En Todo es posible conviven familiares y amigos de Lucy, vecinos y conocidos, cuyas vidas transcurren surcadas de pequeños dramas. Infidelidades, accidentes, miserias o, simplemente, años que apenas dejan huella. Strout nos habla de gente sin relieve; de aquellos personajes que habitualmente pueblan el segundo plano de una narración, las mesas del final en la cafetería en la que los protagonistas mantienen una conversación importante, los rostros borrosos que te encuentras al pasear por la calle. Quizá porque, en su aparente insignificancia, encuentra la semilla de los auténticos dramas. Las palabras. Las expresiones. La vida curtida por infinitos avatares que pasan desapercibidos porque, sencillamente, se asumen como una parte más de la vida. Como algo poco o nada extraordinario. Algo que, precisamente, Strout consigue que brille acercándolo al primer plano, a los focos, dejando que cada una de las pequeñas historias funcione como eslabón de una cosmogonía. De un territorio mediante el cual explicar la dureza de la vida de Lucy Barton. De sus años de pobreza total que poco o nada presagiaban su futuro como novelista de éxito.

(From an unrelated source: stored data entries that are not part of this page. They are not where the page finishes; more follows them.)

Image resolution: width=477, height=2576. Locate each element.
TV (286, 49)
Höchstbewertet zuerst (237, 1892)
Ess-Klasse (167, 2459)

Probablemente sea un error hablar de conmiseración para definir el enfoque con el que Strout aborda las desventuras de sus personajes. Sus desamores, sus traiciones, los ecos de guerras pasadas cuyos efectos no se han atenuado, la locura y la soledad. Frente a esa tentación burguesa, más preocupada por señalar la extracción que los problemas de sus criaturas, Strout se sitúa junto a ellos. Con Charlie Macauley y su doble vida, con la vaca Patty y las dificultades como orientadora escolar, con el hermano de Lucy y el resentimiento de una existencia marcada por la precariedad. Sin necesidad de explicar al lector lo que se siente, dejando que sus personajes lo sientan. Apelando a ese instinto primario, que sus palabras consiguen transmitir en cada página, mediante el cuál cada uno de los personajes encuentra un lugar en el que explicarse. Sin justificaciones ni trampas mor(t)ales. Con esa facilidad con la que Strout captura las vidas sencillas con sus constelaciones de pequeños problemas que, pese a todo, no evitan que el mundo continúe girando.
Si en la anterior novela, Lucy Barton trataba de encontrar un hilo, una semilla, que permitiese comprender la difícil relación con su madre; ese amor incondicional que, pese a todo, se profesaban; en Todo es posible sus personajes buscan argumentos para comprender el lugar en el que les ha tocado vivir. Las mentiras con las que han escondido determinadas realidades y, por qué no, las realidades que les gustaría poder esconder tras alguna que otra mentira. Porque todos, quizá, buscan una razón para vivir. Para sus errores y escasos aciertos. Para sus amores tardíos y sus penas precoces. Para esas vidas en segundo plano que Strout planta frente al foco, cada vez que sus personajes retoman un fragmento de memoria que creían pasto del olvido.
Todo es posible es, al mismo tiempo, ramificación y reelaboración de la anterior novela de Strout; ampliación de ese mapa que Lucy Barton había transformado en una suerte de confesión entre madre e hija. Un mapa en el que vemos el ahora mientras sus protagonistas tratan de sortear las heridas del antes. Un mapa que, precisamente, palpita en las pequeñas cosas. En esas palabras que tan cuidadosamente ponen el relieve, la ternura, el amor incondicional, por unas criaturas cuyo coraje resiste a las embestidas del olvido.